• _PAGE EXCERPT_

******

It’s only been two weeks since the Sedin twins and Ryan Johnson took the helm of the Canucks, and something’s changed - you just haven't heard about it, which is the point.
Ponder this: was anyone surprised at the announcement where Francesco Aquilini installed Henrik and Daniel as co-presidents and Johnson as GM? Heck no. The first gurglings of that move came a week and a half earlier, with professional hockey rumourmonger Eliotte Friedman being one of the first to state what eventually became fact.
For years, the Canucks have leaked what should be guarded secrets and internal-only communications at a colander-porous rate. Everybody and their pooch knew about the feud between Elias Pettersson (the forward who falls down a lot) and ever-toxic J. T. Miller, despite how many denials there were. The first media whisperings of the breakdown came to the forefront four-plus months, if not more, before Miller was shuffled out of town. Remember the utterly contemptuous mistreatment of Bruce Boudreau? The media reports suggesting the Canucks were talking to Rick Tocchet surfaced weeks before management finally made the switch. The whole thing stunk like a Granville Street back alley in mid-summer, and reflected poorly (but accurately) on the franchise.

******

• _PARTS OF THE EXERCISE_
1. Render this sentence from the Canucks column into Spanish: "The media reports suggesting the Canucks were talking to Rick Tocchet surfaced weeks before management finally made the switch."
2. Extend the Canucks column with one further paragraph that picks up after its final sentence.

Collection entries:
******

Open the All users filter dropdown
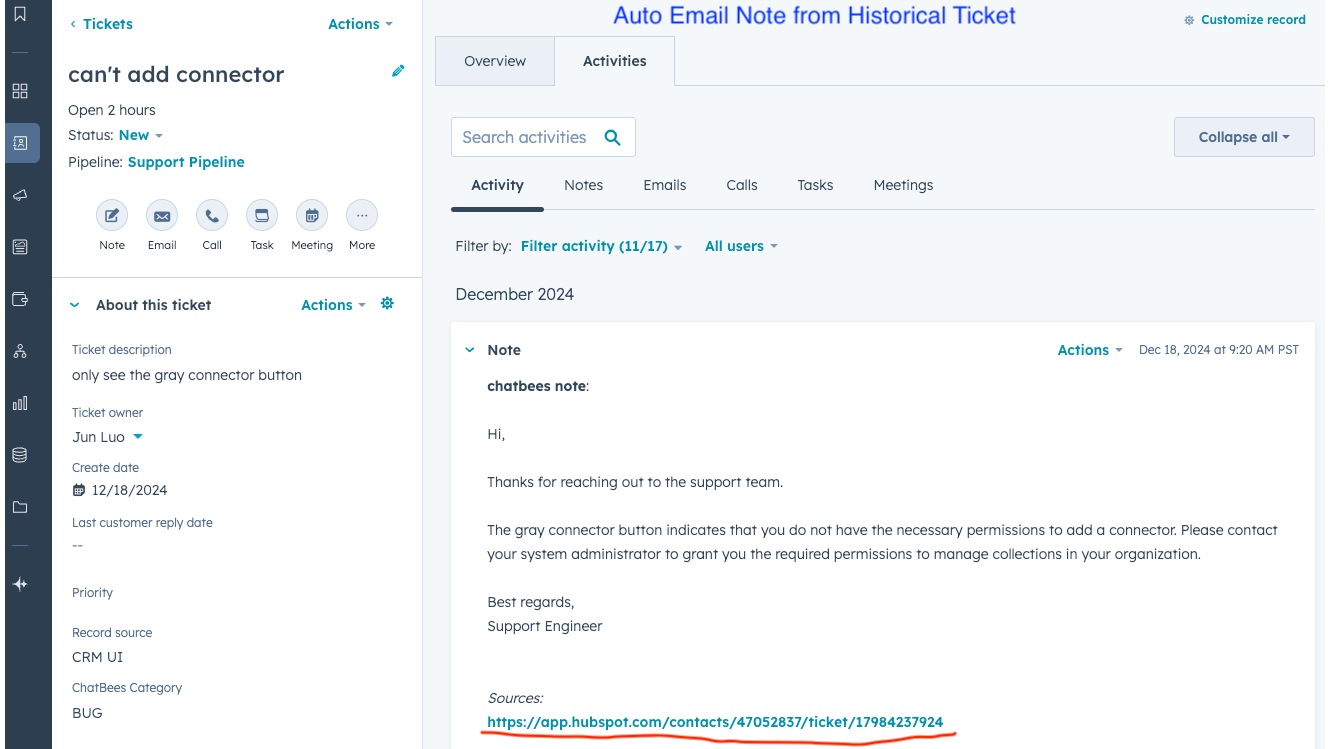(x=740, y=246)
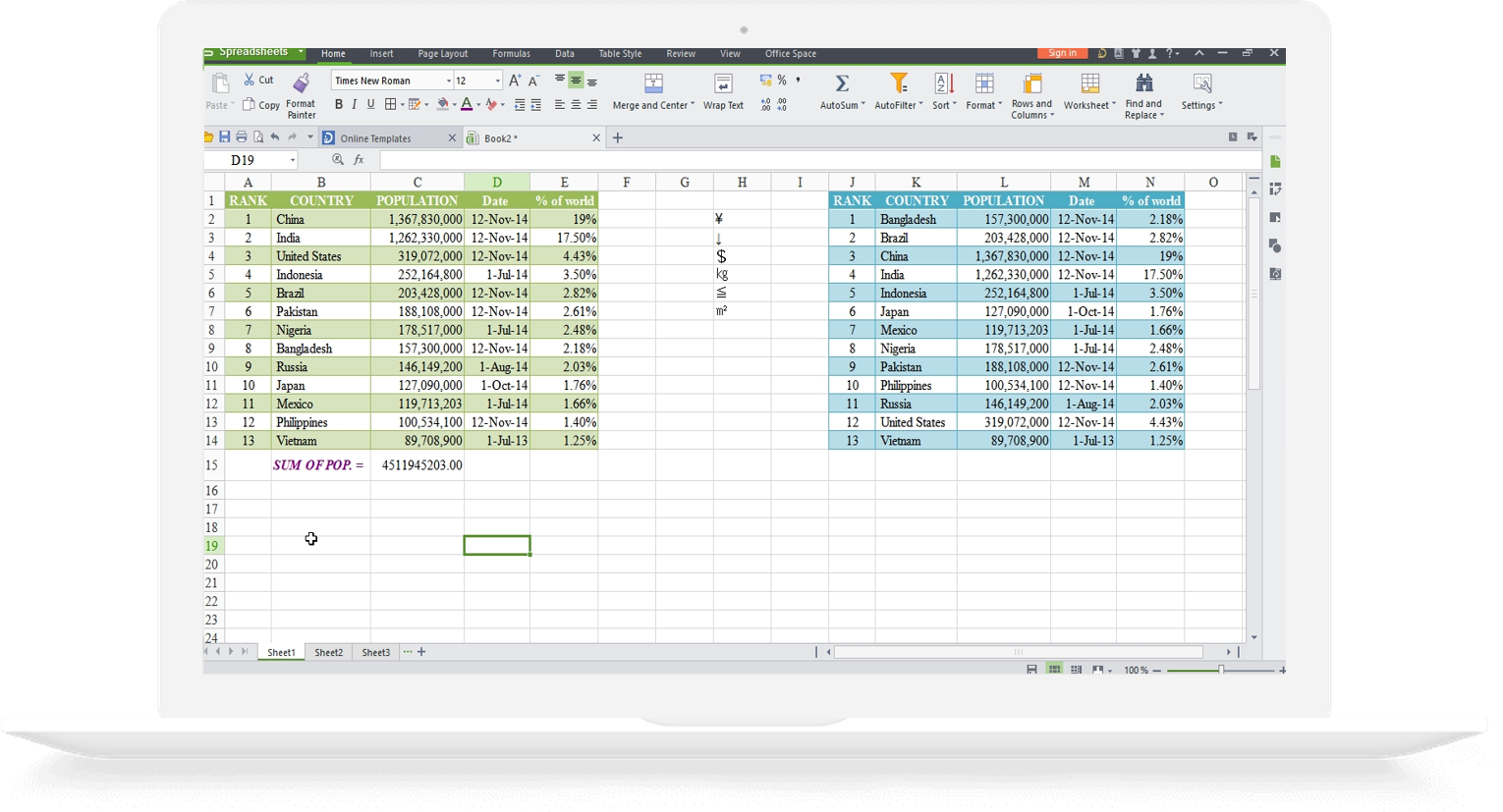Expand the Name Box D19 dropdown arrow

point(293,160)
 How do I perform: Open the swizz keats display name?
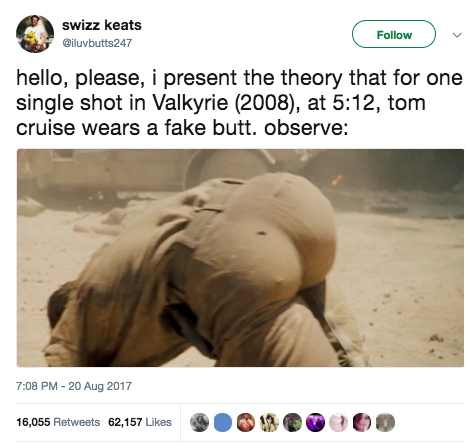[x=102, y=25]
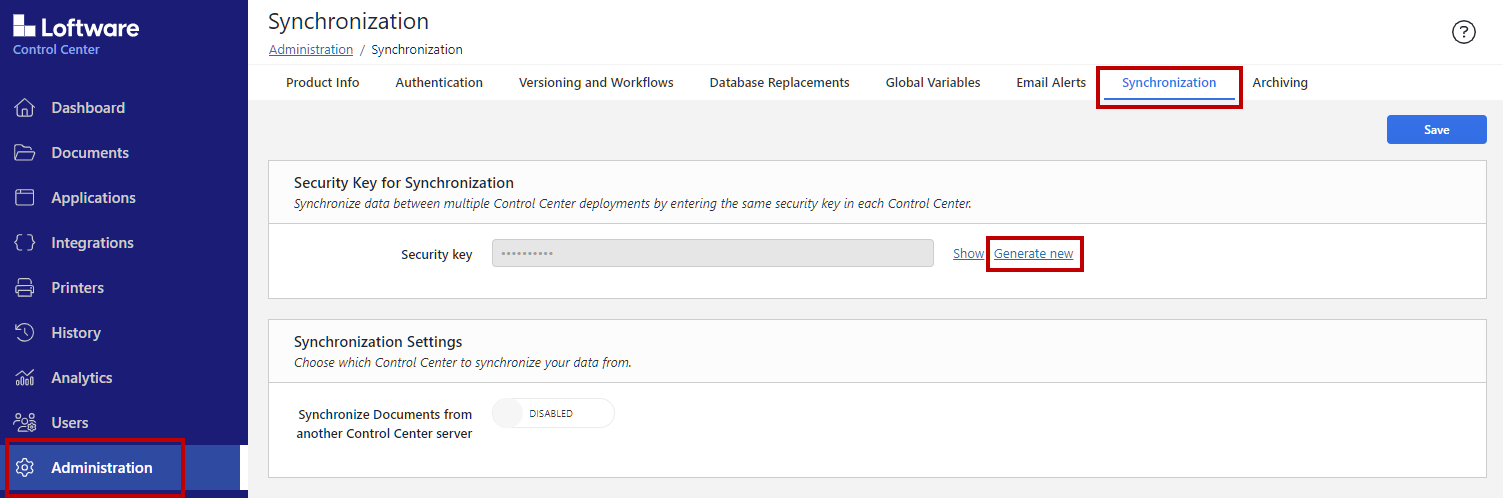Click the Printers icon in sidebar
The height and width of the screenshot is (498, 1503).
(25, 288)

******

• _ANSWERS FOR THE TASKS_
1. Los informes de los medios que sugerían que los Canucks estaban hablando con Rick Tocchet salieron a la luz semanas antes de que la directiva finalmente hiciera el cambio.

2.
In my former career as a media geek, I had sources and contacts. Good journalists foster those contacts. I basically got my start in the media business because hockey officials I knew well told me they were going to withdraw from games in protest over the fact nothing had been done after parents at an Atom hockey game locked a teenage referee in a dressing room. They didn't tell anyone else, so I published what became a national story before it actually happened. (Thirty-odd years later, not much has changed as far as official abuse goes.) Some of my best work came after people within an organization told me something I wasn't otherwise going to know. In that, I recognize a fundamental reality about rumours that later turn out to be factual: the information almost always comes from within the organization.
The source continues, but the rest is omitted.